The three-hour train ride to Taitung was relatively uneventful. I appreciated the lush hills inland and the occasional view of the ocean. Given the short amount of time I had to plan this trip, I opted for a package to Green Island, which included all transportation, two nights at a hotel, one afternoon of snorkeling and the use of a scooter. It was easy to spot the sign with my phonetically spelled name, “Heyley”, amongst a sea of Chinese characters at the train station. I was whisked off to a small office and met two fellow travelers, a nice Taiwanese couple. The man spoke a bit of English and we fell into conversation. Once we get to the ferry station I stayed close to the couple because I had no clue what was going on.

After offering initial oohs and ahhs, everyone on the ferry quieted down as the novelty of momentary weightlessness gave way to queasiness. I later find out that a typhoon passed through a few days before, which accounted for the rough seas. The sound of retching quickly replaced the silence and people clutched or made use of conveniently placed plastic bags. Ferry workers deftly passed through the aisles and offered clean plastic bags to unhappy passengers. I assumed a somber demeanor and spent the last half of the 50-minute ride concentrating on the exit sign.

Although noticeably absent in Korea, the scooter is ubiquitous in most of South East Asia. My introduction to the scooter consisted of one of the hotel staff putting the keys in the ignition, revving the engine, and pulling on the breaks. How simple! I was eager to get to the water and one of the hotel staff offered to lead me to a quiet beach. I experienced a mix of nervousness and excitement as I tried to figure out how to manage speed and navigation. The man pulled onto some gravel near the beach and I panicked- I was fine with going forward but wasn’t properly prepared or coordinated to stop! I pulled the break for the front wheel, stopped suddenly and toppled over. The guy pulled my scooter upright, pointed to the beach and left- not aware that I might be hurt. I washed my hand off in the water and was begrudgingly thankful that I always carry a small first aid kit in my backpack. My hand kept smarting so I went back to the hotel to tend to it. I spent the next half an hour in my room soaking my hand and rooting out the last stubborn particles of sand with tweezers.

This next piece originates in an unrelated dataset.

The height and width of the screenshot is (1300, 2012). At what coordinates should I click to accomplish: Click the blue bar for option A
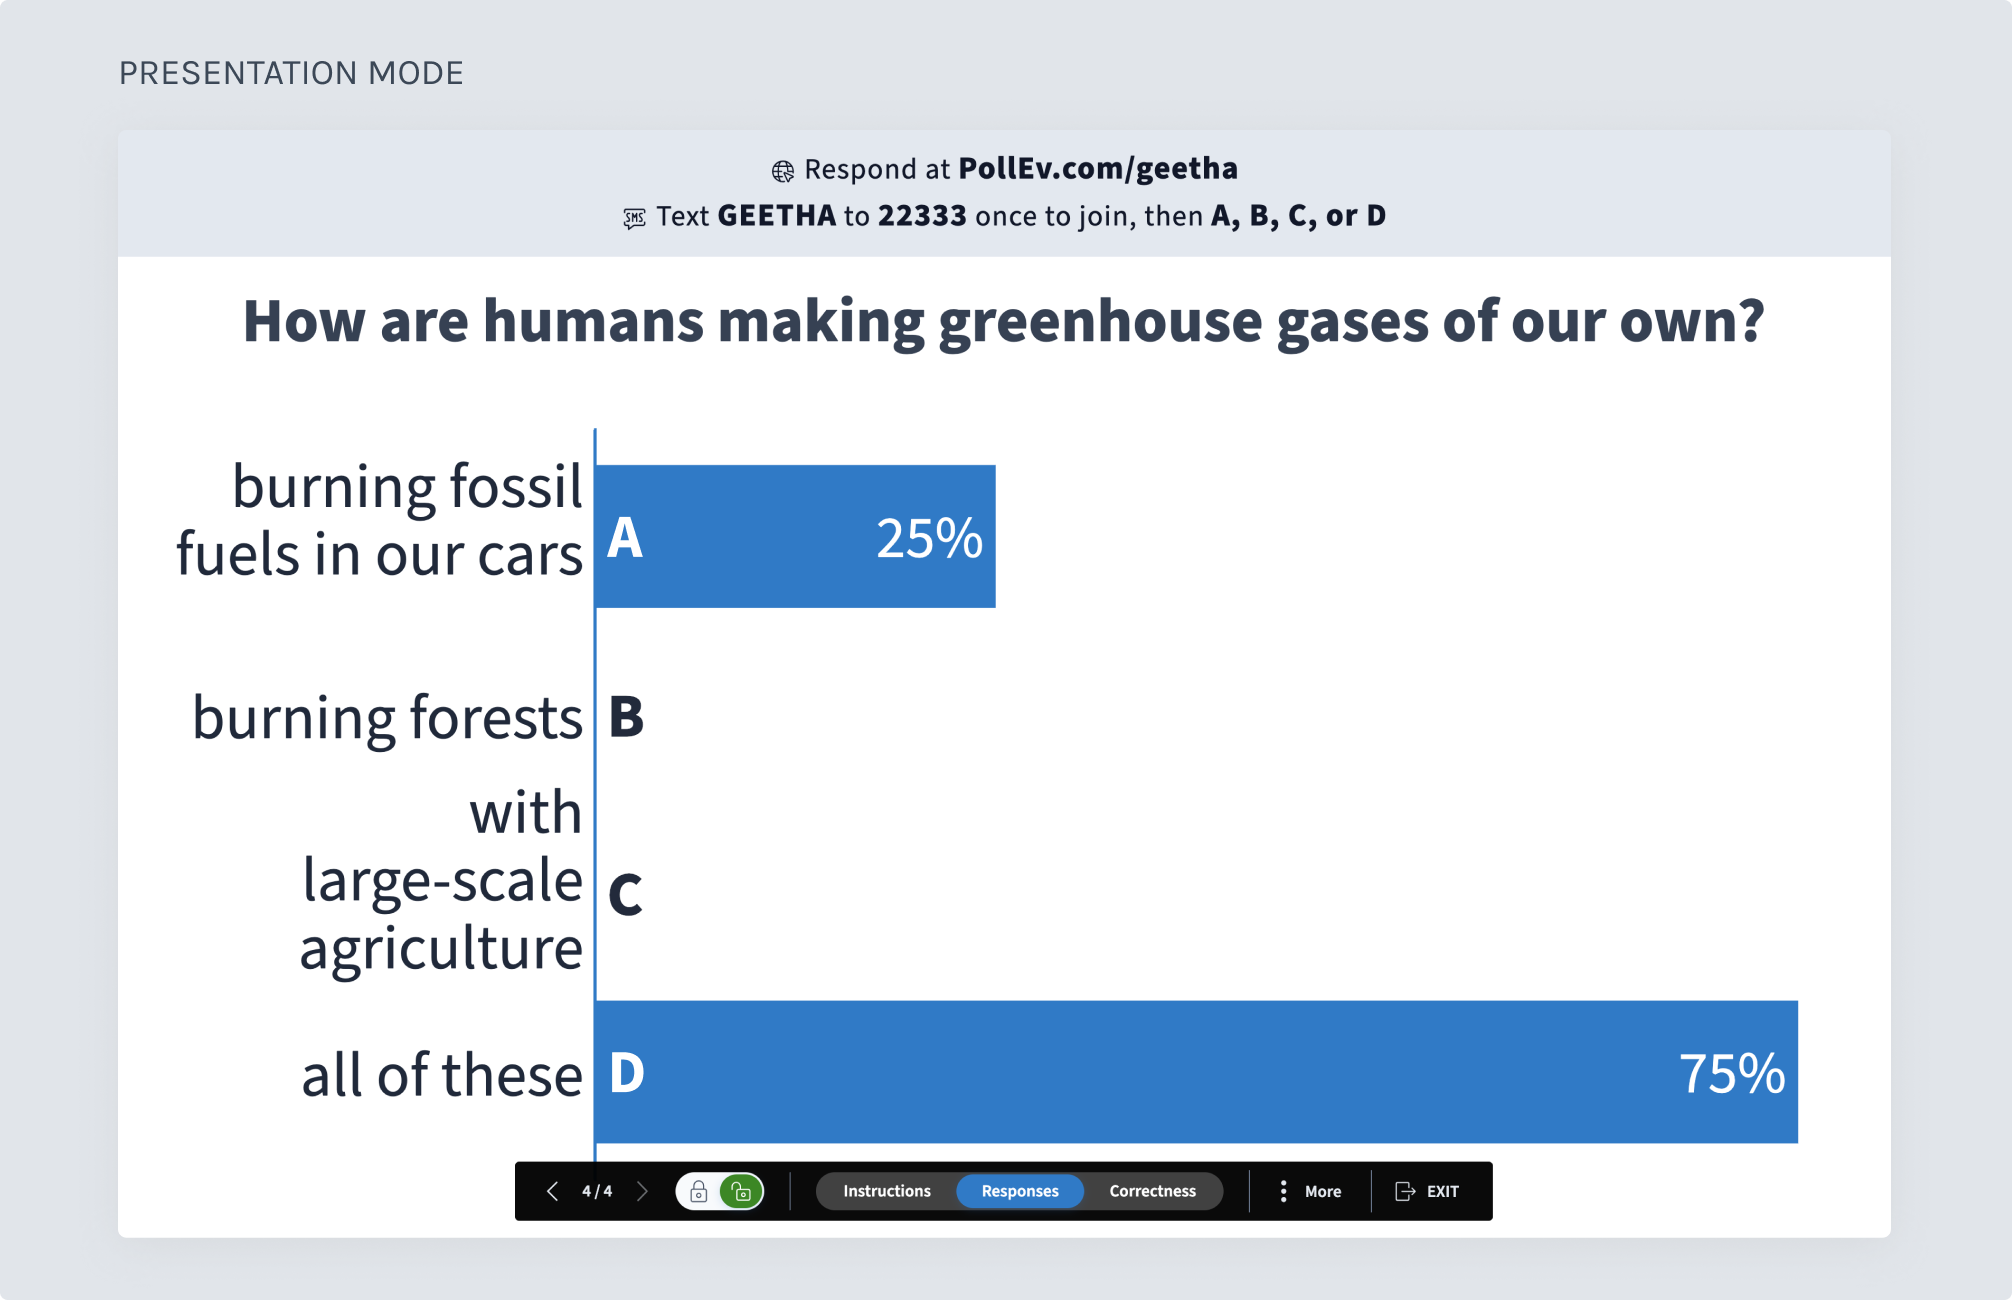point(796,536)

I gradually became more confident riding the scooter, although I was still a more tentative driver than all of the Taiwanese. Driving slower gave me the opportunity to peek inside the doors of all the structure that stand only a few feet from the side of the road. I noticed that there are shrines in the main rooms and quickly realized that I was looking into people’s homes. I confirmed my suspicion when a glance into one such opening discovered a boy sitting on his couch playing video games.

Koreans eat patbingsu, a refreshing summer dish of shaved ice and sweetened red beans, and I was hoping to find something similar in Taiwan. The first version, artfully served in an abalone shell, had firm purple gelatinous cubes in addition to two types of beans. Soft and smooth gelatinous something covered the mound of shaved ice.

The fruit is drizzled with sweetened condensed milk in this version. There's also a sweet syrup on top of the ice.
Both were delicious!

to be continued...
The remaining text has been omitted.